Attention, San Francisco shoppers: The late punk rocker Johnny Ramone's major collection of movie posters, to be auctioned in Dallas on March 17 and 18, includes images of "Vertigo,'' "The Birds,'' "Charlie Chan at Treasure Island,'' "San Francisco'' and "Dark Passage,'' the last of which actually pictures a little cable car climbing halfway to the stars. One introduction to the Heritage Vintage Poster company catalog for this sale is by Kirk Hammett of Metallica, who lives in San Francisco, shared the collecting bug with Ramone and reminisces about their friendship: "I once gave him a 'Frankenstein Meets the Wolfman' one-sheet as a gift for all the musical inspiration he gave me.'' The auction house is holding a simultaneous sale of posters collected by Rudy Franchi, the "Antiques Road Show'' expert on such items.

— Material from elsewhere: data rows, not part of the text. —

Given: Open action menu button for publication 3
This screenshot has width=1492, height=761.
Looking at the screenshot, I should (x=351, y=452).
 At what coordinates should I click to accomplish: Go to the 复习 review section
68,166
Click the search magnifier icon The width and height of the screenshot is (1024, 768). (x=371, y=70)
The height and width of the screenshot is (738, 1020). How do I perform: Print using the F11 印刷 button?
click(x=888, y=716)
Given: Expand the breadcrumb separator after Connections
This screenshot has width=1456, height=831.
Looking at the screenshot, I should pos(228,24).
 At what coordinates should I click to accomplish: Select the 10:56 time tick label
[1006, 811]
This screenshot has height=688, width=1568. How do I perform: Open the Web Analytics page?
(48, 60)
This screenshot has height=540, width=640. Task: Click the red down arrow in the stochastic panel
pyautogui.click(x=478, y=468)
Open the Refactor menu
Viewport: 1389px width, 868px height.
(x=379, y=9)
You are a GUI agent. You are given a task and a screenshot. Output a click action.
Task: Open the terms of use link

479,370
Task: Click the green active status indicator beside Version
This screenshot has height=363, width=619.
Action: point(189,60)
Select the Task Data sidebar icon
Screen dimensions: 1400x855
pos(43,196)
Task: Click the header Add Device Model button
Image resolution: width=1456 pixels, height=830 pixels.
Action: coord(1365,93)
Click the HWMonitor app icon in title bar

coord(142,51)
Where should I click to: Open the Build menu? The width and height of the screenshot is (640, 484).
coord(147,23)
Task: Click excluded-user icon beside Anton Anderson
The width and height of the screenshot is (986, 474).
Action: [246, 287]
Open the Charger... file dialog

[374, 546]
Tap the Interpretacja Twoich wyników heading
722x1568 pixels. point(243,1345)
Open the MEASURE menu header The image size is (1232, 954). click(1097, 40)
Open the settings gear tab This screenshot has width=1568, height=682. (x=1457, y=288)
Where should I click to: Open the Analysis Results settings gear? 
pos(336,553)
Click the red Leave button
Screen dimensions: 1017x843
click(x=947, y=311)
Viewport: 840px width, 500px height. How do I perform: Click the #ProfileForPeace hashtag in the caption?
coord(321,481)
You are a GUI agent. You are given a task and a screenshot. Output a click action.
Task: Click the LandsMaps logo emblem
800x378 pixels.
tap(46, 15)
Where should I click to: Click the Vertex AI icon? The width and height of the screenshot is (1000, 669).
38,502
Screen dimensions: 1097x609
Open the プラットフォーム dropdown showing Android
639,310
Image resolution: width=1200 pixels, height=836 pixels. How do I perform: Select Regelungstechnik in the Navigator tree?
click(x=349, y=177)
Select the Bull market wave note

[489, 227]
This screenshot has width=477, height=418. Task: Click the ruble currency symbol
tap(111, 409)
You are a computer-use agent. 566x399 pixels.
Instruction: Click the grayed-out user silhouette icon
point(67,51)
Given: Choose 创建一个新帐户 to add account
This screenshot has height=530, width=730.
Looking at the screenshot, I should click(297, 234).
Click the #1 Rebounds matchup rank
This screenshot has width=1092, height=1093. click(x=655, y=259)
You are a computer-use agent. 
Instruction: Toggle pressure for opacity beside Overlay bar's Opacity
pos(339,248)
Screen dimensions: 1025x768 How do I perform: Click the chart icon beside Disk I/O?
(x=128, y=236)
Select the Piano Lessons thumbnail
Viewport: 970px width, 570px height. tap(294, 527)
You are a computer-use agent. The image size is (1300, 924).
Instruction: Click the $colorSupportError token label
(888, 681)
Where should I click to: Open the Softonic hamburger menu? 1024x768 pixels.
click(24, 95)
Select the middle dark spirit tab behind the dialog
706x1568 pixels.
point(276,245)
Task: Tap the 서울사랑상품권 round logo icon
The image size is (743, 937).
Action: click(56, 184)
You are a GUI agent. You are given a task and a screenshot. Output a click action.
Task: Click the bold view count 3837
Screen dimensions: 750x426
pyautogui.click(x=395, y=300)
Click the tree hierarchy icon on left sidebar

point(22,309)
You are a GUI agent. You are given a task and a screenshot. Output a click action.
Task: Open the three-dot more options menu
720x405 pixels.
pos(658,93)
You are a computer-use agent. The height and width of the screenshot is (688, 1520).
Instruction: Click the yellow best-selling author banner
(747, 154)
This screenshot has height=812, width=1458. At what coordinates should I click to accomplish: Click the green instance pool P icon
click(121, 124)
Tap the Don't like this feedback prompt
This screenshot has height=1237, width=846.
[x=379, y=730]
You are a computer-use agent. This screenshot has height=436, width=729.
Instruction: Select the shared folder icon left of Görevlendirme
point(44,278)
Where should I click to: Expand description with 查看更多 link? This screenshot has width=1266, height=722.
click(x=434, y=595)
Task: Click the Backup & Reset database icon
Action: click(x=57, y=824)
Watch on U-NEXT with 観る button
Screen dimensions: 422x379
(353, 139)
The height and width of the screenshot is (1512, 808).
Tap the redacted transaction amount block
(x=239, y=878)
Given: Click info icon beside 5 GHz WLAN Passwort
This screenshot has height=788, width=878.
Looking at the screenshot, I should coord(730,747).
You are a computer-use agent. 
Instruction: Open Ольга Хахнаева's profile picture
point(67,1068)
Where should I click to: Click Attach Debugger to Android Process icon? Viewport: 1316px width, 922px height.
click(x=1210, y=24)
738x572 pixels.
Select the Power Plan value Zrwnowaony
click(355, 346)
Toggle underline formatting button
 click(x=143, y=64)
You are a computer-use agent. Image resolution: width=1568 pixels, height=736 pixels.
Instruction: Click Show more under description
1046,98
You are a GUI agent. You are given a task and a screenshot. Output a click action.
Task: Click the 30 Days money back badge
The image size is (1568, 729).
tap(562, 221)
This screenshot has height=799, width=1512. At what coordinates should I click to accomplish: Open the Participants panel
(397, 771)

P.S. Ed Moose, who was in New York attending Tom Wolfe's 75th birthday party, says a Bloody Mary at the St. Regis costs $18.50 plus $3 tip, and "all political talk is about Condi-Hillary battle for prez in '08.''


"Shopdropping: Experiments in the Aisle,'' opens tonight at Pond on 14th Street. This is a group show about the putting of art into stores, particularly "conglomerate retail stores.'' In Packard Jennings' "Il Duce Action Figure,'' for example, a hand-made Mussolini action doll is placed on shelves at Wal-Mart. The piece includes a spycam video of workers putting a value on the item. This sounds like good mischief, but the artists have a serious purpose (uh-oh, here comes the highfalutin jargon): "The works eschew a reductivist commodity critique in favor of complex strategies that detourne situations, present alternatives to normative systems of exchange, and graft together alternate economic regimes.''

Went bowling in the Presidio on Wednesday night at a charity event for Central City Hospitality House; many of the teams were neighbors, nonprofits (Tenderloin AIDS Resource Center, for example, and St. Boniface, with whom I bowled) and businesses (the Deutsche Bank and Hilton among them). The night air was warm, and as I left, the landscape was dotted with tiny bouncing lights. Closer inspection revealed they were from miner-like headlamps that seem to be favored by runners on the way down and up Presidio Heights. This fashion statement/safety device fills a gap that's needed filling for a long time in San Francisco: Finally, we have fireflies.

Public eavesdropping

"I really am attracted to people with hyphenated names. It shows extra effort.''

- Overheard on the UCSF shuttle by Michelle Vevoda-Rossini-King.